He’d ignite his saber and he’d use it, slashing everything: the walls, the floor, the bed. He’d step up onto the mattress and stand over Armitage, saber still drawn, face pinched in ugly rage. “You killed them all,” he’d say. “You took everything from me.”

“I did,” Armitage would say, gazing up at him, and Ren would lower his blade to Armitage’s throat, and Armitage wouldn’t move, wouldn’t flinch, would just stare at him, daring him.

Finally Ren would close down the saber and toss it aside. He’d drop to the bed to straddle Armitage, hands coming up to tighten around Armitage’s neck. “You thought I’d come crawling back to you, if you ‘pardoned’ me? You thought I’d forgive you?”

“No,” Armitage would choke. Would he be afraid? He’d never been afraid of Ren, had he? “I didn’t,” he’d say, but he wouldn’t fight.

“You want this?” Ren would ask, bearing down harder.

“I want—I want whatever you give me,” Armitage whispered, imagining he was croaking it out past a compressed throat. “Ren…”

Ren would be disgusted. He would look at Armitage with nothing but hatred in his eyes, lips twisted into a sneer. And then he’d do it. He’d collapse Armitage’s throat with a crushing squeeze of his big, strong hands.

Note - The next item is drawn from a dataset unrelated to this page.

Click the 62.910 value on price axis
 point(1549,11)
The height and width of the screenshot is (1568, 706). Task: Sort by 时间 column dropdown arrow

Armitage wouldn’t be able to help his mouth falling open as his body tried to gasp for air. He wouldn’t get any; Ren wouldn’t let him. He’d twitch and shake and see sparks behind his eyes, and his chest would burn, and his eyes would fill with tears—but he’d keep them open, gazing up at Ren as everything went slowly black.

Alone in his royal bedchamber, eyes clenched tightly shut, he could see Ren’s face. He could feel Ren’s presence, as if he were really here.

Armitage let out a choked cry. His hips jerked up off the bed as he spilled hard over his hand. He shuddered, mercilessly pumping his dick until the pain of overstimulation was too much.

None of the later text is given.